Kids Need Socialization: Parents in North Carolina Choose Homeschooling Over Empty Public Schools

Posted by on February 20, 2021 12:03 am
Categories: David J. Harris NATIONAL HEADLINES

The COVID Pandemic forced school closing has been a blessing in a way to the Homeschool Movement because as schools are slowly starting to provide in-person services again, parents are rejecting them in favor of alternatives.

In Wake County, North Carolina, a place of explosive population growth and massive school expansions over the past ten years, parents are saying they are not going back to public school after numerous conflicts from over “woke” curriculums and after draconian school closures that left students without educational instruction for close to a year.

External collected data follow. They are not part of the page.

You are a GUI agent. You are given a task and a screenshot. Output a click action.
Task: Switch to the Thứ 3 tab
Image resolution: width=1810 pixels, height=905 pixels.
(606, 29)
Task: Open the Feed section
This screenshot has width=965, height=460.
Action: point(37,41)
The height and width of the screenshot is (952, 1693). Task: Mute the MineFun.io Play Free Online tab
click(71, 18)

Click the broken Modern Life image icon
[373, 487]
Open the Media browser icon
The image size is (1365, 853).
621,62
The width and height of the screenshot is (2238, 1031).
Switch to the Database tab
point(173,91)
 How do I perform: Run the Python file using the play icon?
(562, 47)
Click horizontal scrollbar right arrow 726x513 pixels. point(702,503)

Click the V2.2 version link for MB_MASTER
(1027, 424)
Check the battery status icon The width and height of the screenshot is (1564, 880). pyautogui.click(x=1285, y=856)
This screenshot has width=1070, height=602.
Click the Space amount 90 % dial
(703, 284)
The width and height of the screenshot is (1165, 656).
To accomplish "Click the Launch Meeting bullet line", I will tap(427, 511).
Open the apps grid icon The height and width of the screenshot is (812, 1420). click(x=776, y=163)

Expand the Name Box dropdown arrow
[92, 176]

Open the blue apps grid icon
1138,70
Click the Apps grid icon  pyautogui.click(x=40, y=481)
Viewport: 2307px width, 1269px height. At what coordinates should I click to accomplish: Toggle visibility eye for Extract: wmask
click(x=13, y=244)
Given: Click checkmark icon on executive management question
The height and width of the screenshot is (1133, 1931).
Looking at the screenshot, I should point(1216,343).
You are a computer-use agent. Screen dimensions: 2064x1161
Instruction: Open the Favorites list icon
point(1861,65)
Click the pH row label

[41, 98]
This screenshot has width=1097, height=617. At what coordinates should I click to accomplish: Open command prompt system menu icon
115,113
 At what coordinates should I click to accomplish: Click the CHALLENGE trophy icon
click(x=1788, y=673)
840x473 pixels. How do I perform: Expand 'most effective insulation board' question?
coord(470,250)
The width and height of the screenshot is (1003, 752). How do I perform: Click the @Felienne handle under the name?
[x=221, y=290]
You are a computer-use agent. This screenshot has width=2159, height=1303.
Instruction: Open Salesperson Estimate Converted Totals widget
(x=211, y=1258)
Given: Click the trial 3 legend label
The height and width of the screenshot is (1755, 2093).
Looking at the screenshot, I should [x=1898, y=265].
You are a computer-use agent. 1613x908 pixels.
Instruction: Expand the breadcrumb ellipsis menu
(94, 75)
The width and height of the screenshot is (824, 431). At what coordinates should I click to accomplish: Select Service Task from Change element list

Local News WRAL reported on Thursday on a crisis of crashing enrollment:

“The first of many years of expected enrollment decline has hit the Wake County Public School System. It’s the first drop in students in decades.

The more than 3,000-student decline for the state’s largest school district was buoyed by students not enrolling in or attending their traditional schools during the COVID-19 pandemic.

At the same time, district officials expect lower enrollment through 2030 because of lower birth rates.

“We expect birth rates to trend downward for the next 10 years,” Emily Lucas, Wake County’s chief financial officer, told the Wake County Board of Education earlier this week.”

A desire for in-person instruction is what prompted Jessica Arner to take her son Beckett out of Wake County public schools and place him in a homeschooling co-op.

The rules on when schools would be open and how many could be in school left Arner uncertain what would happen for the school year.

“It just seemed very up in the air,” Arner said.

Nicole Cribbs, a Johnston County parent, withdrew her daughter Paisley and enrolled her into the private Kids R Kids kindergarten in Clayton so Paisley could learn inside a physical classroom.

“It is expensive; I will say that,” Cribbs said. “But I’d rather have her have that face-to-face learning. The actual teacher in the room, and her having actual interaction with children because she’s a very social child.”

“How ironic that parents are choosing to homeschool because they want their children to have social interaction…. Maybe it is the end to the “what about socialization” questions we homeschooling families are continually compelled to answer,” William Berkimier wrote in reaction to the news.

Interestingly intent notices for Homeschool have been increasing for some time in North Carolina.

Old State Journal reported:

The growth of homeschooling in North Carolina has been explosive, jumping from 43,316 schools and 77,065 students in 2009-10 to 94,863 schools 149,173 students in 2019-20. That’s a 119% increase in the number of homeschools and a 93% increase in the homeschool student population, according to DNPE records.

North Carolina has the largest K-12 homeschool population in the country. If homeschools were their own district, based on student population, it would be the third-largest district in the state behind the Wake County and Charlotte-Mecklenburg school districts.’s data shows that around 8% of North Carolina K-12 students are homeschooled. This is more than double the next top state, Arkansas.

The boom in homeschooling can partly be attributed as a reaction by parents to school closures and lack of in-person instruction due to the coronavirus pandemic. The overall public approval of homeschooling, and school choice in general, however, has been consistent, and in some cases, has grown.”


Wade Martin, assistant superintendent for school choice, planning and assignment, said the drop in enrollment is expected district-wide. The largest drop in enrollment this year was in kindergarten, he said.

Martin presented the enrollment projections to the school board earlier this week. The district will likely have an increase in enrollment next year, with kindergarten and first-grade students increasing in numbers, Martin told the board.

And with the benefits of Homeschooling, over leftist indoctrination in public schools, perhaps in a way, the pandemic has been a blessing for some.